Volume electron microscopy

vEM is a group of techniques that are used to image the structure of cells and tissues through continuous depths of at least 1 micrometer at nanometer resolution1 (Fig. 1). vEM encompasses imaging technologies based on both transmission electron microscopy (TEM) and scanning electron microscopy (SEM). In all cases, vEM generates a series of images of the specimen that, when combined, form a digital representation of the specimen volume. The individual images are acquired by repeatedly slicing the specimen into thin sections, and then imaging either the sections (from different angles in the case of tomography) or the exposed face of the sample. Without using the exact term, various kinds of vEM have been in use for decades and have contributed substantially to our understanding of the complexity of cells, tissues and organisms.

Fig. 1: vEM technologies.
figure 1

vEM encompasses a range of technologies based on transmission and scanning electron microscopes that enable the collection of a series of images through the volume of resin-embedded cells and tissues1. The source (e) generates a beam of electrons (blue arrows), which passes through (in TEM) or interacts with (in SEM) the sample (red dot) and forms an image on the detector.

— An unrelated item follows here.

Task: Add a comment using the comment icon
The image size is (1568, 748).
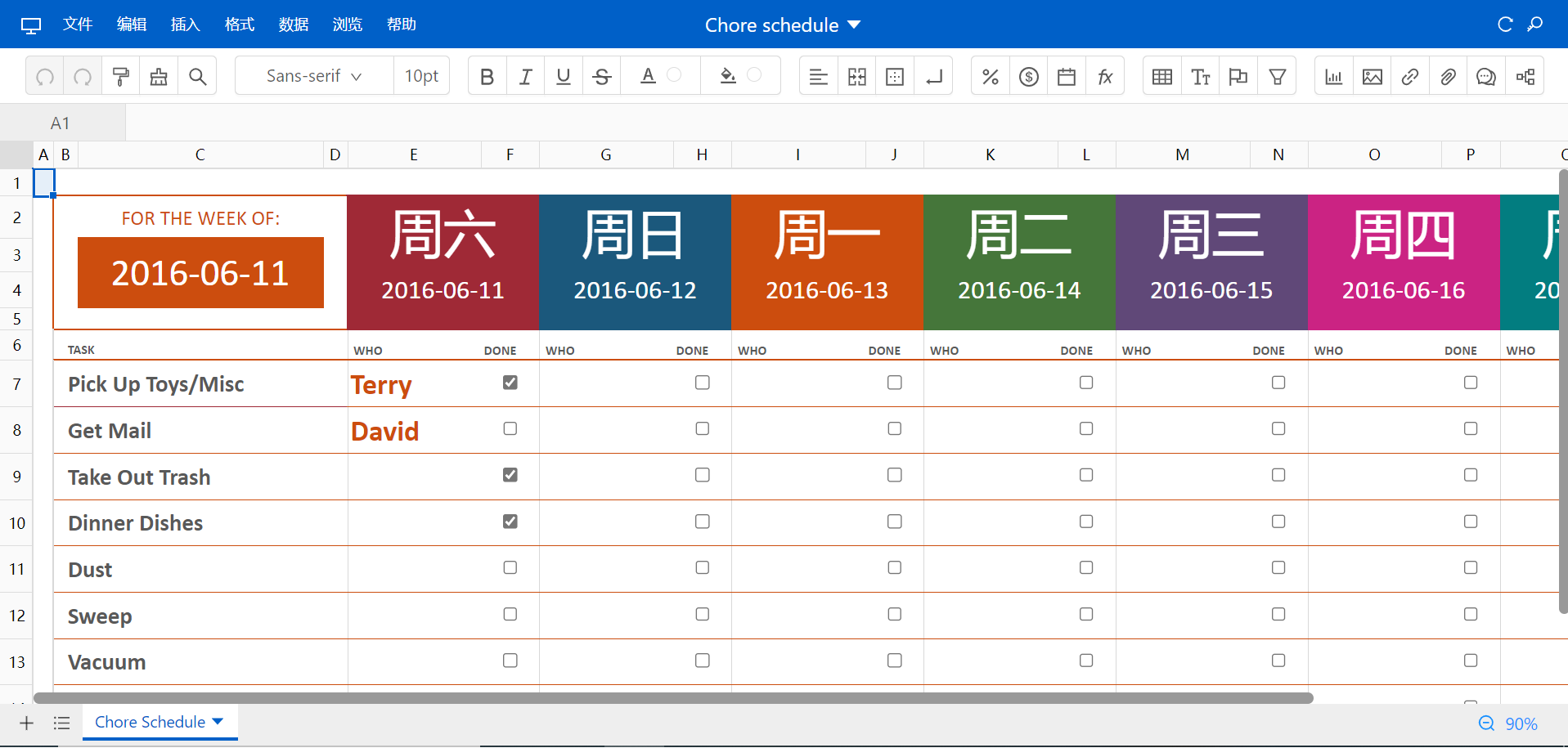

The image is generated by the scattering of the primary electron beam in TEM, and by secondary electrons (SE) or backscattered electrons (BSE) in SEM. TEM (top row) can be used for vEM by sequential imaging of serial sections on grids (ssTEM and serial section electron tomography (ssET)) or on tape (GridTape TEM). SEM (bottom row) can be used for vEM by sequential imaging of an exposed sample surface that is cut with a diamond knife (SBF-SEM) or ion beam (FIB-SEM, plasma FIB-SEM (pFIB-SEM) and enhanced FIB-SEM (eFIB-SEM)), or by sequential imaging of serial sections on a substrate such as a silicon wafer (array tomography). Ultramicrotomy may be partially automated by collecting sections onto tape. ATUM, automated tape ultramicrotomy.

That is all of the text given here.